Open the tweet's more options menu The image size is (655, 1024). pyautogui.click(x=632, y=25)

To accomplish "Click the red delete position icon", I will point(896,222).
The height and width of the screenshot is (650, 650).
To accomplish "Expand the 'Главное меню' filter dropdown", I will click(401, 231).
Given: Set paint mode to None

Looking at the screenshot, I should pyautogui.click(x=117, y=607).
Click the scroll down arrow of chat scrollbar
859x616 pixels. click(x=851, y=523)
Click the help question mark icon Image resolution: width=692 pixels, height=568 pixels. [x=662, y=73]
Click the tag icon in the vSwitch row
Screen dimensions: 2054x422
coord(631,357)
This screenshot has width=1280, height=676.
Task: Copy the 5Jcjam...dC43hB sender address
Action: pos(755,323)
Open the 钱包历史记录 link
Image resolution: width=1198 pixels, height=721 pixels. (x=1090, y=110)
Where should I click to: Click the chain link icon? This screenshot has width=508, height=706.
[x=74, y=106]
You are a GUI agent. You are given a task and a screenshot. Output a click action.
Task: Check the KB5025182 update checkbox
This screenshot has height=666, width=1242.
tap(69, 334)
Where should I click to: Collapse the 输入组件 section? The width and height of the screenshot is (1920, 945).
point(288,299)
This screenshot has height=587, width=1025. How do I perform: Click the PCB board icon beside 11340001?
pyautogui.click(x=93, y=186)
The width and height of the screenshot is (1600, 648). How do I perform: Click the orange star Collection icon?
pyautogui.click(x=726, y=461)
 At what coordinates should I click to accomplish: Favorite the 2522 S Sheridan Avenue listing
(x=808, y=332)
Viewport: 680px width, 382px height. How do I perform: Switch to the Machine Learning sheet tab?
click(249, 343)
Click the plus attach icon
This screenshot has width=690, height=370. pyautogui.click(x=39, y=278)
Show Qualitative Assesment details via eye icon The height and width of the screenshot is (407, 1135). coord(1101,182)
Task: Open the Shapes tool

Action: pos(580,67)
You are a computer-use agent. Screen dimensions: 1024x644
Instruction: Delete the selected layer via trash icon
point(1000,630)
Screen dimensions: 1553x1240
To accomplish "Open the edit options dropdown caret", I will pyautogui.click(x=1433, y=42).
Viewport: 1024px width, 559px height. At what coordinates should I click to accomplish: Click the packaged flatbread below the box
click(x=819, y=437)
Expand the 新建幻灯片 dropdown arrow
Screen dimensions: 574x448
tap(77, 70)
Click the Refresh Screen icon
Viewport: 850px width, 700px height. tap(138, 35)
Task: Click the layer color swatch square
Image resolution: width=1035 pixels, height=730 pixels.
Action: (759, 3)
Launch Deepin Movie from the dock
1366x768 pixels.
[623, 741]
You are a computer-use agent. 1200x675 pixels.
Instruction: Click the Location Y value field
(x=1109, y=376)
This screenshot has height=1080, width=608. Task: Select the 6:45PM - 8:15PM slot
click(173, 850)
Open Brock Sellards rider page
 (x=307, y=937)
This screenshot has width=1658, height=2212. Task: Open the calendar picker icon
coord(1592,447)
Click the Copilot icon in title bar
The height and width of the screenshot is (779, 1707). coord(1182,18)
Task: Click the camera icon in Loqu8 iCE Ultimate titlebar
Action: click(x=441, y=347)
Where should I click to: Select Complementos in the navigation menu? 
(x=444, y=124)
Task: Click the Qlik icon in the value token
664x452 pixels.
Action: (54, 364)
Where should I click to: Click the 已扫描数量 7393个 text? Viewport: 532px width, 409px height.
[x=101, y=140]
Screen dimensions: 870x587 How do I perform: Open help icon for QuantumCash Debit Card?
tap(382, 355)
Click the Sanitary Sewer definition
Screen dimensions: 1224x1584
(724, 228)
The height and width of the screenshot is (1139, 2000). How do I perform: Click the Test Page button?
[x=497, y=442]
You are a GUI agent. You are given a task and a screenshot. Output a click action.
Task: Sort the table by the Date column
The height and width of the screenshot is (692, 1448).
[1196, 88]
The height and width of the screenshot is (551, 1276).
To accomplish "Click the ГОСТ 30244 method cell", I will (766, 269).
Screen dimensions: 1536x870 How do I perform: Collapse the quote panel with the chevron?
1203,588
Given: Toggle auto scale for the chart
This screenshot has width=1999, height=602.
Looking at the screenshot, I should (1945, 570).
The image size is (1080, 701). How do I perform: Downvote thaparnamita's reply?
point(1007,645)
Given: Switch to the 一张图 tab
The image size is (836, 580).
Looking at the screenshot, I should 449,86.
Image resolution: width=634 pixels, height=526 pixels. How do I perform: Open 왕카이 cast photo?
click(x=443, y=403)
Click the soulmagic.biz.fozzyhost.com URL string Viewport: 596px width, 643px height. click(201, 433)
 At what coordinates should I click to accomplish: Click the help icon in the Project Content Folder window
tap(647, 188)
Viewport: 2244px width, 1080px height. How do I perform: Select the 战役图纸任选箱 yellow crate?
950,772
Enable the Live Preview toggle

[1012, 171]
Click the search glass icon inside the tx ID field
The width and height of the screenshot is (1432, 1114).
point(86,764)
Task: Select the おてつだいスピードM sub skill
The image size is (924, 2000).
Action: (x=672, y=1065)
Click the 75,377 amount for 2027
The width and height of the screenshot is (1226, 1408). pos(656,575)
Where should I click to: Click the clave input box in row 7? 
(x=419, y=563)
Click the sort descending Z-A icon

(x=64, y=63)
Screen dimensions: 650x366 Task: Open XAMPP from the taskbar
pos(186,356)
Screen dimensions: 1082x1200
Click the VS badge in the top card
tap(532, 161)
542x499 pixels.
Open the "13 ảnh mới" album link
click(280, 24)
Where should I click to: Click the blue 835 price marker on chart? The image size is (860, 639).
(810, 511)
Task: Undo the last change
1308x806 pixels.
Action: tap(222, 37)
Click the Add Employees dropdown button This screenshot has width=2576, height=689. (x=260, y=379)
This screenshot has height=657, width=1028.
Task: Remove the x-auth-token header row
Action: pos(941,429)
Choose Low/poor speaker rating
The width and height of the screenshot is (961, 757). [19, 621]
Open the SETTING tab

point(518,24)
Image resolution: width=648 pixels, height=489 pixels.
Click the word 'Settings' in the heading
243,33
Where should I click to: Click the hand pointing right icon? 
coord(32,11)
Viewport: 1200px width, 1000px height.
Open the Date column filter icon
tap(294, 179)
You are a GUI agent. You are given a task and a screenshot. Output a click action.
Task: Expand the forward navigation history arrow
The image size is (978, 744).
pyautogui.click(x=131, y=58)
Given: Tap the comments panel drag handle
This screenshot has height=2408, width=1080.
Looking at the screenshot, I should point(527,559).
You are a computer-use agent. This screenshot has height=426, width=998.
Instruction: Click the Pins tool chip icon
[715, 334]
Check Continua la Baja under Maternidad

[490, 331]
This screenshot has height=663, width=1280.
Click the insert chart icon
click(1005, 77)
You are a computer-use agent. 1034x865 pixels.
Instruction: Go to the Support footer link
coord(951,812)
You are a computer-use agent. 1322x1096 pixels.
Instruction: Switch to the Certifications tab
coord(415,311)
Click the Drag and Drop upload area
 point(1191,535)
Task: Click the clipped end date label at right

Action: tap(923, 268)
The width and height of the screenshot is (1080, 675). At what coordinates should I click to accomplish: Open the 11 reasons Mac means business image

________________________

What is required: Once you have read the entries above, copy them out exactly as they were given.

Task response:
Open the tweet's more options menu The image size is (655, 1024). pyautogui.click(x=632, y=25)

To accomplish "Click the red delete position icon", I will point(896,222).
The height and width of the screenshot is (650, 650).
To accomplish "Expand the 'Главное меню' filter dropdown", I will click(401, 231).
Given: Set paint mode to None

Looking at the screenshot, I should pyautogui.click(x=117, y=607).
Click the scroll down arrow of chat scrollbar
859x616 pixels. click(x=851, y=523)
Click the help question mark icon Image resolution: width=692 pixels, height=568 pixels. [x=662, y=73]
Click the tag icon in the vSwitch row
Screen dimensions: 2054x422
coord(631,357)
This screenshot has width=1280, height=676.
Task: Copy the 5Jcjam...dC43hB sender address
Action: pos(755,323)
Open the 钱包历史记录 link
Image resolution: width=1198 pixels, height=721 pixels. (x=1090, y=110)
Where should I click to: Click the chain link icon? This screenshot has width=508, height=706.
[x=74, y=106]
You are a GUI agent. You are given a task and a screenshot. Output a click action.
Task: Check the KB5025182 update checkbox
This screenshot has height=666, width=1242.
tap(69, 334)
Where should I click to: Collapse the 输入组件 section? The width and height of the screenshot is (1920, 945).
point(288,299)
This screenshot has height=587, width=1025. How do I perform: Click the PCB board icon beside 11340001?
pyautogui.click(x=93, y=186)
The width and height of the screenshot is (1600, 648). How do I perform: Click the orange star Collection icon?
pyautogui.click(x=726, y=461)
 At what coordinates should I click to accomplish: Favorite the 2522 S Sheridan Avenue listing
(x=808, y=332)
Viewport: 680px width, 382px height. How do I perform: Switch to the Machine Learning sheet tab?
click(249, 343)
Click the plus attach icon
This screenshot has width=690, height=370. pyautogui.click(x=39, y=278)
Show Qualitative Assesment details via eye icon The height and width of the screenshot is (407, 1135). coord(1101,182)
Task: Open the Shapes tool

Action: pos(580,67)
You are a computer-use agent. Screen dimensions: 1024x644
Instruction: Delete the selected layer via trash icon
point(1000,630)
Screen dimensions: 1553x1240
To accomplish "Open the edit options dropdown caret", I will pyautogui.click(x=1433, y=42).
Viewport: 1024px width, 559px height. At what coordinates should I click to accomplish: Click the packaged flatbread below the box
click(x=819, y=437)
Expand the 新建幻灯片 dropdown arrow
Screen dimensions: 574x448
tap(77, 70)
Click the Refresh Screen icon
Viewport: 850px width, 700px height. tap(138, 35)
Task: Click the layer color swatch square
Image resolution: width=1035 pixels, height=730 pixels.
Action: (759, 3)
Launch Deepin Movie from the dock
1366x768 pixels.
[623, 741]
You are a computer-use agent. 1200x675 pixels.
Instruction: Click the Location Y value field
(x=1109, y=376)
This screenshot has height=1080, width=608. Task: Select the 6:45PM - 8:15PM slot
click(173, 850)
Open Brock Sellards rider page
 (x=307, y=937)
This screenshot has width=1658, height=2212. Task: Open the calendar picker icon
coord(1592,447)
Click the Copilot icon in title bar
The height and width of the screenshot is (779, 1707). coord(1182,18)
Task: Click the camera icon in Loqu8 iCE Ultimate titlebar
Action: click(x=441, y=347)
Where should I click to: Select Complementos in the navigation menu? 
(x=444, y=124)
Task: Click the Qlik icon in the value token
664x452 pixels.
Action: (54, 364)
Where should I click to: Click the 已扫描数量 7393个 text? Viewport: 532px width, 409px height.
[x=101, y=140]
Screen dimensions: 870x587 How do I perform: Open help icon for QuantumCash Debit Card?
tap(382, 355)
Click the Sanitary Sewer definition
Screen dimensions: 1224x1584
(724, 228)
The height and width of the screenshot is (1139, 2000). How do I perform: Click the Test Page button?
[x=497, y=442]
You are a GUI agent. You are given a task and a screenshot. Output a click action.
Task: Sort the table by the Date column
The height and width of the screenshot is (692, 1448).
[1196, 88]
The height and width of the screenshot is (551, 1276).
To accomplish "Click the ГОСТ 30244 method cell", I will (766, 269).
Screen dimensions: 1536x870 How do I perform: Collapse the quote panel with the chevron?
1203,588
Given: Toggle auto scale for the chart
This screenshot has width=1999, height=602.
Looking at the screenshot, I should (1945, 570).
The image size is (1080, 701). How do I perform: Downvote thaparnamita's reply?
point(1007,645)
Given: Switch to the 一张图 tab
The image size is (836, 580).
Looking at the screenshot, I should 449,86.
Image resolution: width=634 pixels, height=526 pixels. How do I perform: Open 왕카이 cast photo?
click(x=443, y=403)
Click the soulmagic.biz.fozzyhost.com URL string Viewport: 596px width, 643px height. click(201, 433)
 At what coordinates should I click to accomplish: Click the help icon in the Project Content Folder window
tap(647, 188)
Viewport: 2244px width, 1080px height. How do I perform: Select the 战役图纸任选箱 yellow crate?
950,772
Enable the Live Preview toggle

[1012, 171]
Click the search glass icon inside the tx ID field
The width and height of the screenshot is (1432, 1114).
point(86,764)
Task: Select the おてつだいスピードM sub skill
The image size is (924, 2000).
Action: (x=672, y=1065)
Click the 75,377 amount for 2027
The width and height of the screenshot is (1226, 1408). pos(656,575)
Where should I click to: Click the clave input box in row 7? 
(x=419, y=563)
Click the sort descending Z-A icon

(x=64, y=63)
Screen dimensions: 650x366 Task: Open XAMPP from the taskbar
pos(186,356)
Screen dimensions: 1082x1200
Click the VS badge in the top card
tap(532, 161)
542x499 pixels.
Open the "13 ảnh mới" album link
click(280, 24)
Where should I click to: Click the blue 835 price marker on chart? The image size is (860, 639).
(810, 511)
Task: Undo the last change
1308x806 pixels.
Action: tap(222, 37)
Click the Add Employees dropdown button This screenshot has width=2576, height=689. (x=260, y=379)
This screenshot has height=657, width=1028.
Task: Remove the x-auth-token header row
Action: pos(941,429)
Choose Low/poor speaker rating
The width and height of the screenshot is (961, 757). [19, 621]
Open the SETTING tab

point(518,24)
Image resolution: width=648 pixels, height=489 pixels.
Click the word 'Settings' in the heading
243,33
Where should I click to: Click the hand pointing right icon? 
coord(32,11)
Viewport: 1200px width, 1000px height.
Open the Date column filter icon
tap(294, 179)
You are a GUI agent. You are given a task and a screenshot. Output a click action.
Task: Expand the forward navigation history arrow
The image size is (978, 744).
pyautogui.click(x=131, y=58)
Given: Tap the comments panel drag handle
This screenshot has height=2408, width=1080.
Looking at the screenshot, I should point(527,559).
You are a computer-use agent. This screenshot has height=426, width=998.
Instruction: Click the Pins tool chip icon
[715, 334]
Check Continua la Baja under Maternidad

[490, 331]
This screenshot has height=663, width=1280.
Click the insert chart icon
click(1005, 77)
You are a computer-use agent. 1034x865 pixels.
Instruction: Go to the Support footer link
coord(951,812)
You are a computer-use agent. 1322x1096 pixels.
Instruction: Switch to the Certifications tab
coord(415,311)
Click the Drag and Drop upload area
 point(1191,535)
Task: Click the clipped end date label at right

Action: tap(923, 268)
The width and height of the screenshot is (1080, 675). At what coordinates should I click to accomplish: Open the 11 reasons Mac means business image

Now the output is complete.